Additionally, extracting methods of these minerals risk worsening their delicate environment, but new opportunities for supply and mining reside in African countries, where the effects of climate change are already putting a strain on populations and at-risk countries. While there is significant potential for African countries to replace China as the source of rare earth minerals, the possibility of a new resource competition brings back nightmares to a continent that has been a historical target for resource exploitation among great powers. This potential new scramble for African-based resources builds on a fragile and at-risk territory where climate change is already increasing the prospect of conflict and instability. This intersection between conflict and resource competition could revitalize the initiative for humanitarian interventions to salvage and protect populations in areas where great powers seek to establish dominance over resources. In this respect, climate change could fuel a never-ending cycle of disaster, political instability, resource competition, and war that could easily spill over into a new controversial campaign of military interventions. After all, if a humanitarian intervention derives from the moral imperative of more powerful countries to protect the most vulnerable, the most culpable countries for global emissions and climate change should also be responsible for protecting the victims of their climate exploitation from related consequences, including conflict. This old rhyme should prompt a thorough reflection in the United States which cannot afford another decade of resource-consuming humanitarian interventions, especially if it wants to preserve its global leadership. 

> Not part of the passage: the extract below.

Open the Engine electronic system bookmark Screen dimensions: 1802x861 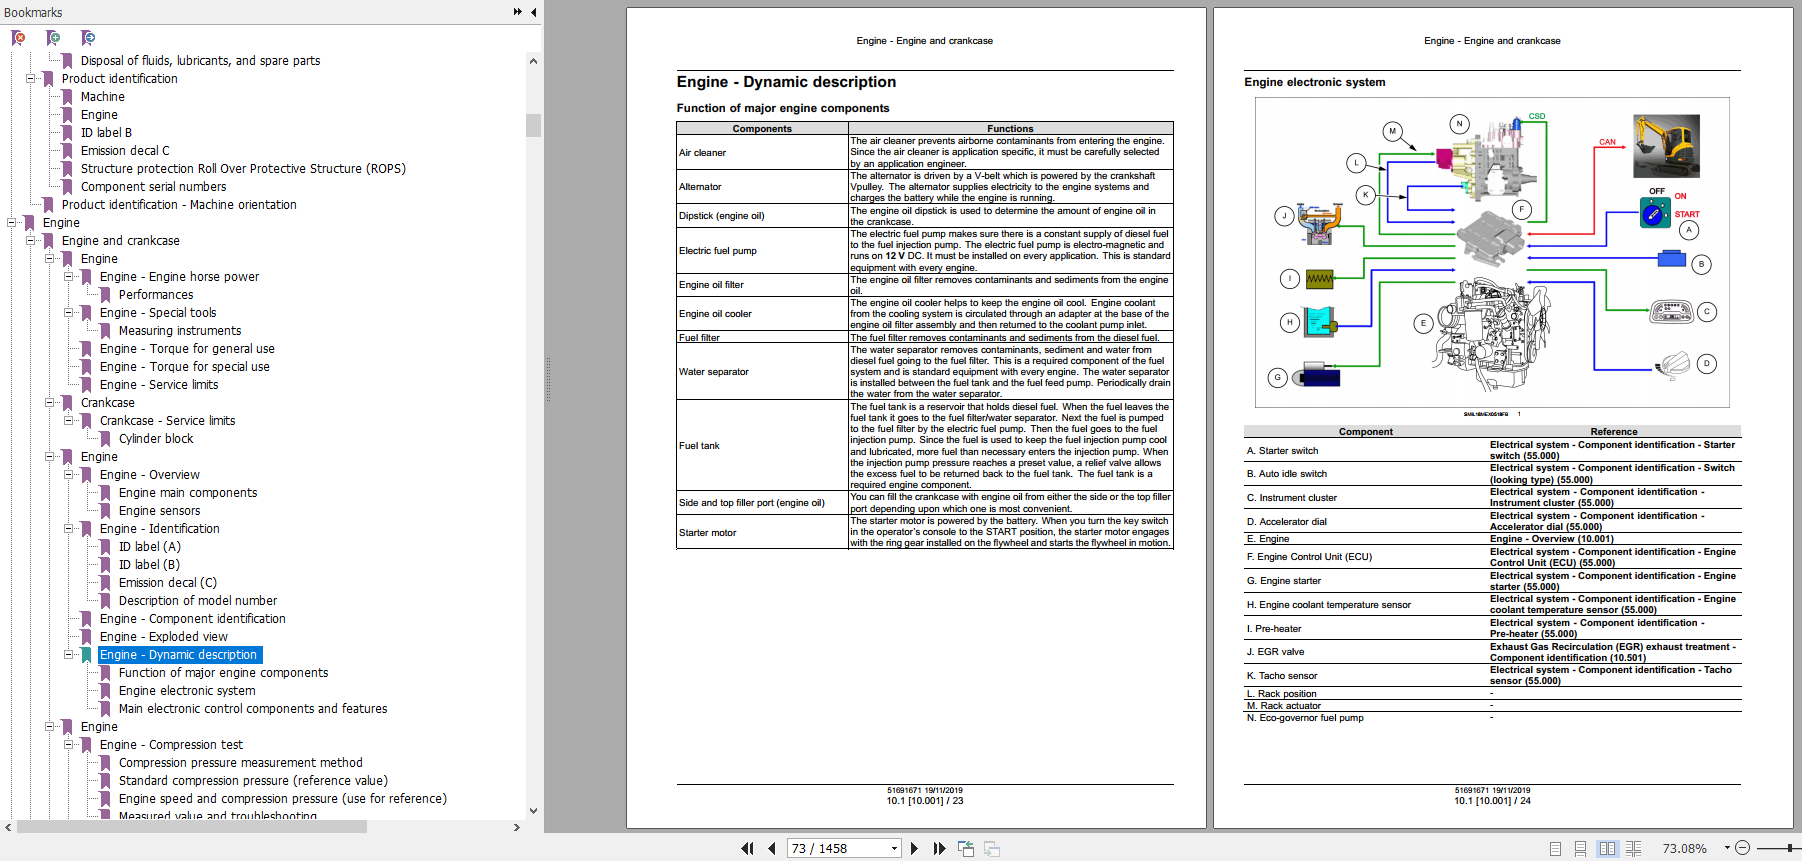pos(187,691)
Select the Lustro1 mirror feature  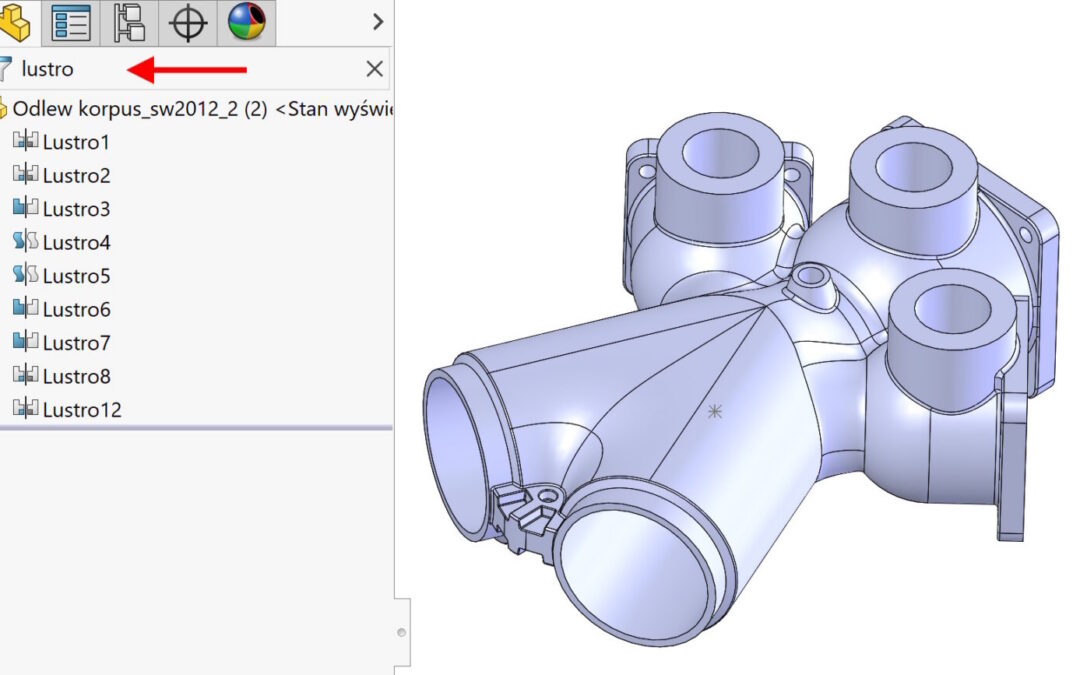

However, it is hard to see how the United States will protect its renewed financial commitment against climate change in the face of Chinese competition. Ultimately, the intersection between climate-driven interventions and resource competition could lead the United States towards policies for which the military is ill-equipped to implement. The adaptive measures that the military is taking to fight in climate-challenging environments only look at operational and tactical preparedness. A strategy equipped to fight only the symptoms of climate change—rather than its causes—will only make humanitarian interventions more likely.